The mainland’s decision last week to crush six tonnes of seized ivory may give Hong Kong the momentum it needs to follow through on its own proposal from two years ago to incinerate its 33-tonne stockpile, said Grace Ge Gabriel, Asia regional director for the International Fund for Animal Welfare (IFAW).
“Hong Kong has a very, very big role to play because if they destroy all 33 tonnes of ivory in its stockpile, it will be unprecedented, as that amount has never been destroyed,” Gabriel said.
Demand for ivory has soared in recent years, driven mainly by buyers in Asia, and mainland China in particular. It has led to a devastation of elephant populations not seen since the 1990s, when the problem prompted international action.
Images of ivory being destroyed in Dongguan last Monday sent ripples through the offices of the Agricultural, Fisheries and Conservation Department (AFCD) in Hong Kong.
The department’s endangered species advisory committee is responsible for deciding what to do with the stockpile, said Gabriel, who on Friday discussed the issue with two officials.
“They want to destroy the stockpile but the final decision has to come from the committee,” she said. “They have to wait for them to meet, but we have collectively felt this momentum which was not there a year ago, so there is optimism.”
In 2012, the committee rejected a proposal from the department to destroy the city’s stockpile of seized ivory, arguing that it would be wasteful and the ivory should instead be kept for educational purposes.
The department accepted the committee’s recommendation last February, but committee chairman Paul Shin Kam-shing has previously said that he would be happy to return to the issue.
Gabriel said that time had come. “The momentum generated around the world is good and it sends a message to people everywhere that if they had any misgivings that destroying ivory is a waste, now they understand. Ivory is not art, it’s a life; that message is strong.”
She added: “It also takes the burden from having all this contraband which needs to be secured, stored and guarded because of its potential high value.”
The IFAW was part of an alliance of non-governmental organisations that oversaw the Dongguan action and is also working with the French government to destroy stockpiles.
An AFCD spokeswoman said it exchanged views on various conservation issues with NGOs from time to time. It was currently “reviewing the effectiveness of existing disposal measures”, which include donations to schools and universities.
Joanna Chiu, South China Morning Post
08 January, 2014
Pressure is building on Hong Kong to destroy its 33-tonne ivory stockpile after confiscated ivory was crushed on the mainland for the first time on Monday.
Hong Kong has previously rejected destruction as an option.
A spokeswoman for the Agriculture, Fisheries and Conservation Department said it was “aware of steps in other places to destroy forfeited ivory” and was “reviewing the effectiveness of existing disposal measures”.
She said a revised proposal to destroy Hong Kong’s confiscated ivory would be discussed by the Endangered Species Advisory Committee (ESAC) on January 23.
In Dongguan , Guangdong, diplomats, media and international guests watched as two giant grinders destroyed 6.1 tonnes of ivory sculptures and raw tusks.
The move signalled the willingness of the mainland – the world’s largest ivory market – to play a greater role in wildlife protection. It followed a global conservation conference in March at which China and the United States co-sponsored measures to increase protection for more than 40 species, most of which are threatened by Chinese consumers’ tastes and eating habits.

_ _ _

#### Exercise
Answer these questions from the article on Hong Kong's ivory stockpile:
1. How many tonnes of ivory does Hong Kong's stockpile hold?
2. In what year did the committee reject the department's proposal to destroy the stockpile?
3. On what date was the Endangered Species Advisory Committee to discuss the revised proposal?

#### Recorded information
_ _ _

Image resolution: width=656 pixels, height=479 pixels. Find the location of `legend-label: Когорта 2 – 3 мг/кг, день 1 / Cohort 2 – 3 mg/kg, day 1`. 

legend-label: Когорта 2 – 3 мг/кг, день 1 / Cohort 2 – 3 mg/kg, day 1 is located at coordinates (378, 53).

_ _ _

#### Answer to the problem
1. 33 tonnes
2. 2012
3. January 23